Di masa kecil saya selalu diperdengarkan dengan bait sebuah lagu nasyid: “Kasih ibu tiada bertepi, kasih ayah sepanjang jalan, kasih teman selagi baik, kasih saudara selagi ada.” Sampai sekarang saya masih ingat dengan baik irama lagu bait pertama ini. Meskipun saya tak tahu apa judul, siapa nama penyanyi atau pengarang lagu tersebut.
Ketika di usia kanak-kanak saya menyanyikan lagu tersebut, saya sama sekali tak memahami apa maknanya. Namun, seiring perjalanan waktu, dengan bertambahnya usia, dengan banyaknya orang-orang yang saya kenal, semakin dalam makna lagu itu bagi saya. Tetapi tidak hanya satu makna yang hadir. Perlu perenungan yang lebih mendalam tentang berbagai kemungkinan maknanya.
Pada tulisan ini yang menjadi perhatian saya adalah kalimat yang ketiga dari lagu tersebut: “kasih teman selagi baik”. Apa kira-kira yang ingin dijelaskan oleh pengarang lagu dengan kalimat ini? Apakah maksudnya kasih seorang teman kepada kita akan hadir, hanya ketika kita masih berhubungan baik dengan mereka?
Apakah kira-kira makna kata baik di kalimat ini? Baik karena selalu sepakat dengan sebuah ide? Baik karena selalu bisa saling membantu? Baik karena sering bertemu? Baik karena selalu bisa saling memahami? Baik karena relasi yang sifatnya setara dan saling memberi kemanfaatan? Atau apa? Bagaimana jika perselisihan atau perbedaan pendapat terjadi antara kita, dapatkah kita tetap menjadi baik pertemanannya?
Masing-masing kita tentu punya jawabannya. Pengalaman kita soal pertemanan atau yang lebih dalam lagi ikatannya, yaitu persahabatan dapat membantu kita menjawab pertanyaan-pertanyaan ini. Persahabatan kita di masa kanak-kanak, hingga saat kita berada pada masa dewasa seperti sekarang ini dapat memberikan pencerahan tentang apa makna kata “baik” tersebut.
....
§ **TUGAS LATIHAN**
• 1. Salin persis bagian teks bacaan, mulai dari kata-kata yang memuat "Pada tulisan ini" dan berhenti setelah "menjadi baik pertemanannya?".
• 2. Dalam teks bacaan, kemungkinan makna kata "baik" diajukan dengan kalimat tanya yang diawali "Baik karena". Tuliskan semua kemungkinan tersebut.
• 3. Tentukan apakah setiap pernyataan berikut sesuai dengan teks bacaan. Jawab ya atau tidak, lalu kutip kata-kata teks yang menjadi dasarnya.
(a) Penulis mengetahui judul lagu nasyid yang dikutip.
(b) Ketika masih kanak-kanak, penulis sudah memahami makna lagu itu.
(c) Tulisan ini memusatkan perhatian pada kalimat ketiga lagu tersebut.
Kerjakan hanya dengan berpegang pada teks bacaan.

§ **BAGIAN DATA**
....
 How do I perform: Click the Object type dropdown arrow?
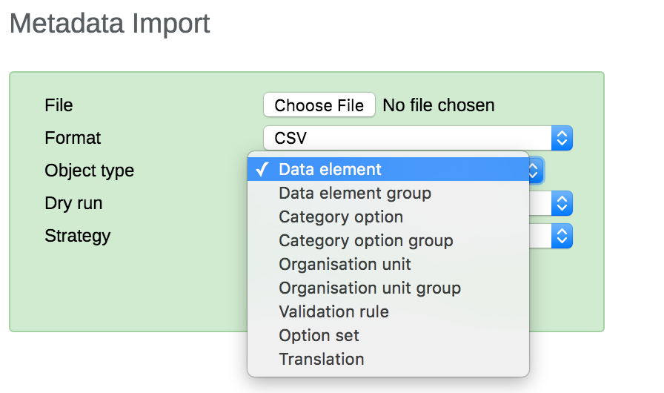(535, 171)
....
§ **JAWABAN LATIHAN**
• 1.
Pada tulisan ini yang menjadi perhatian saya adalah kalimat yang ketiga dari lagu tersebut: “kasih teman selagi baik”. Apa kira-kira yang ingin dijelaskan oleh pengarang lagu dengan kalimat ini? Apakah maksudnya kasih seorang teman kepada kita akan hadir, hanya ketika kita masih berhubungan baik dengan mereka?
Apakah kira-kira makna kata baik di kalimat ini? Baik karena selalu sepakat dengan sebuah ide? Baik karena selalu bisa saling membantu? Baik karena sering bertemu? Baik karena selalu bisa saling memahami? Baik karena relasi yang sifatnya setara dan saling memberi kemanfaatan? Atau apa? Bagaimana jika perselisihan atau perbedaan pendapat terjadi antara kita, dapatkah kita tetap menjadi baik pertemanannya?

• 2.
1. selalu sepakat dengan sebuah ide
2. selalu bisa saling membantu
3. sering bertemu
4. selalu bisa saling memahami
5. relasi yang sifatnya setara dan saling memberi kemanfaatan

• 3.
(a) Tidak: "Meskipun saya tak tahu apa judul, siapa nama penyanyi atau pengarang lagu tersebut."
(b) Tidak: "saya sama sekali tak memahami apa maknanya."
(c) Ya: "Pada tulisan ini yang menjadi perhatian saya adalah kalimat yang ketiga dari lagu tersebut"